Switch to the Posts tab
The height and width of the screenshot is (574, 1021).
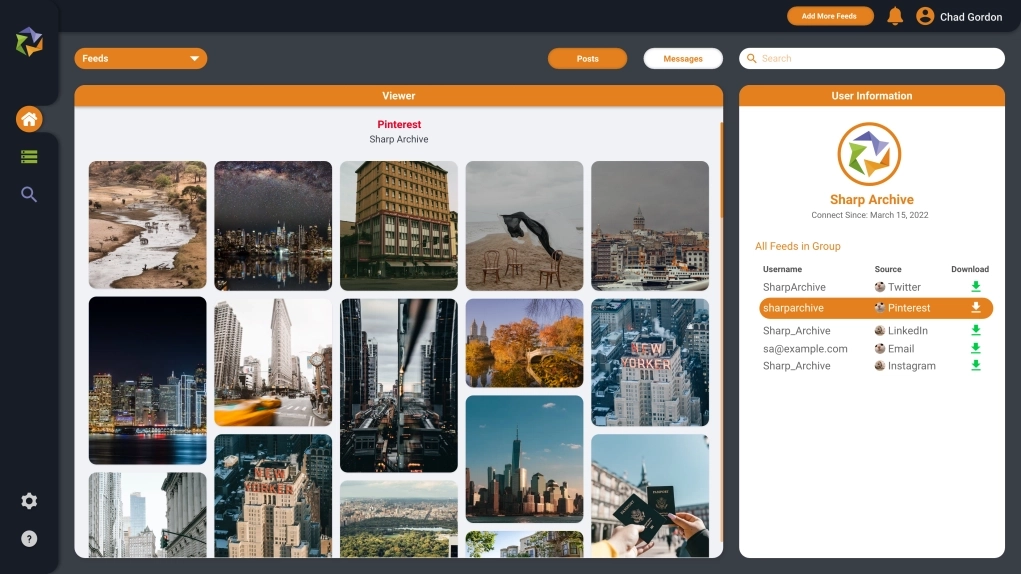[x=587, y=59]
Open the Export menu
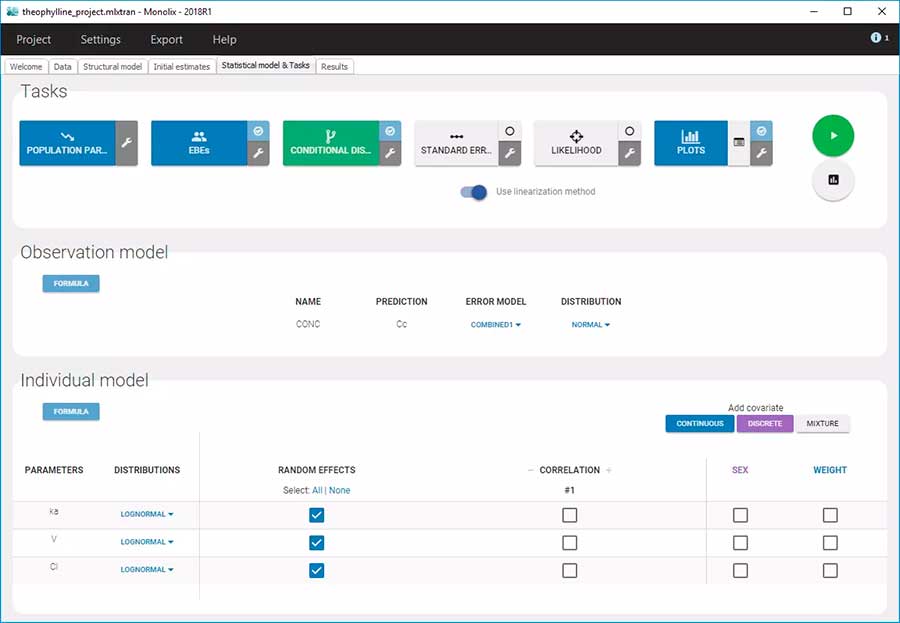This screenshot has height=623, width=900. click(166, 40)
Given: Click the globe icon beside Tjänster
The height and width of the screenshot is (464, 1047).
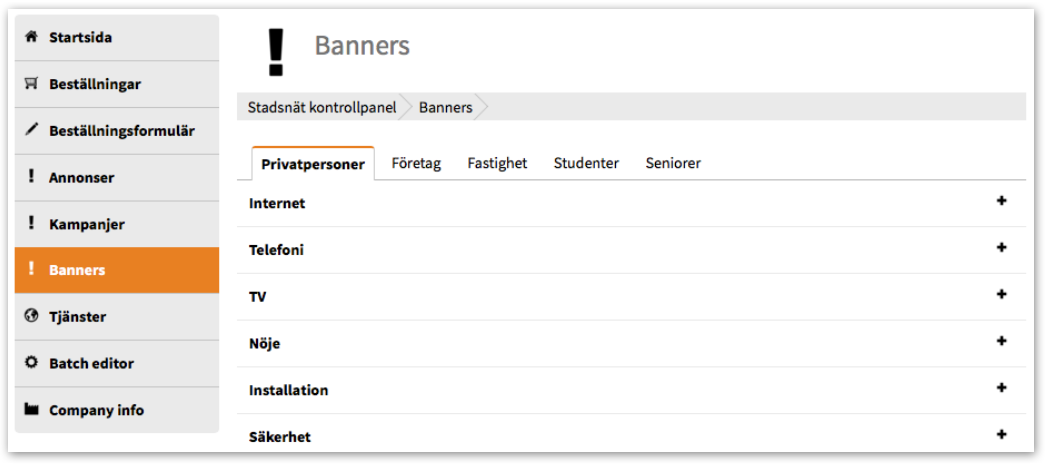Looking at the screenshot, I should pyautogui.click(x=30, y=316).
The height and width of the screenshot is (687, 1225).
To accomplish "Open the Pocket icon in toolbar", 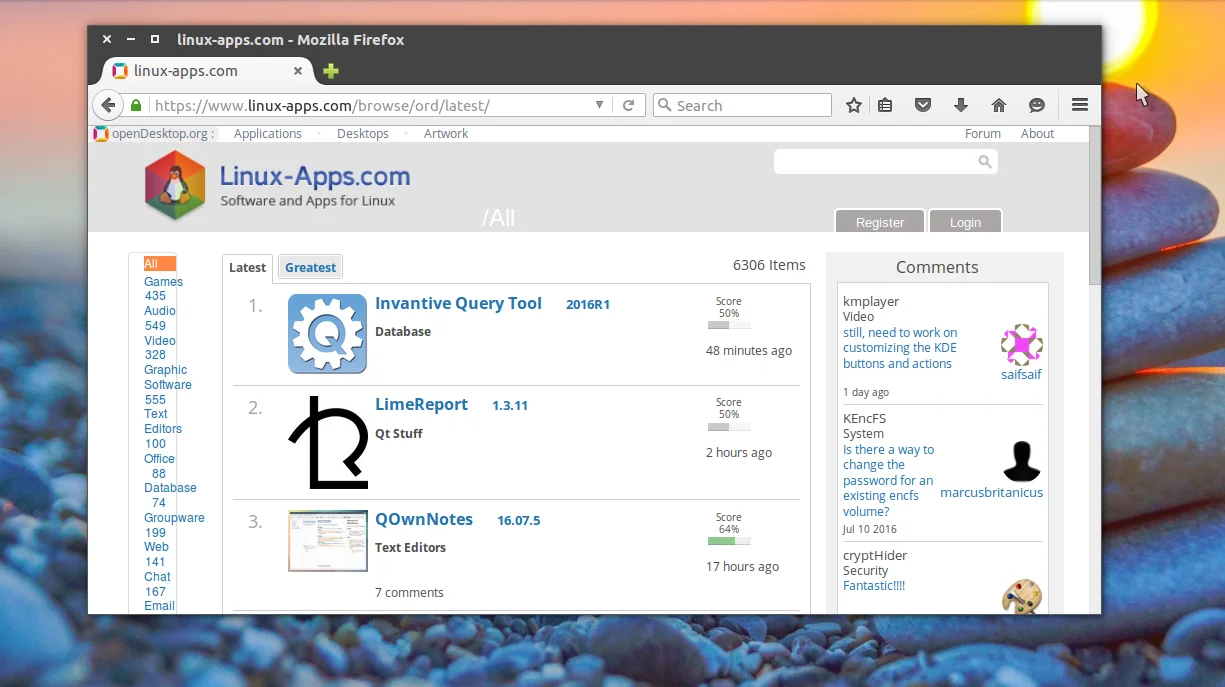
* * * * * * * * *
_Task objective_: In the copy, include every line of the records exactly and none of the images.

_Task output_:
Switch to the Posts tab
The height and width of the screenshot is (574, 1021).
[x=587, y=59]
Open the Export menu
This screenshot has height=623, width=900. click(166, 40)
Given: Click the globe icon beside Tjänster
The height and width of the screenshot is (464, 1047).
Looking at the screenshot, I should pyautogui.click(x=30, y=316).
The height and width of the screenshot is (687, 1225).
To accomplish "Open the Pocket icon in toolbar", 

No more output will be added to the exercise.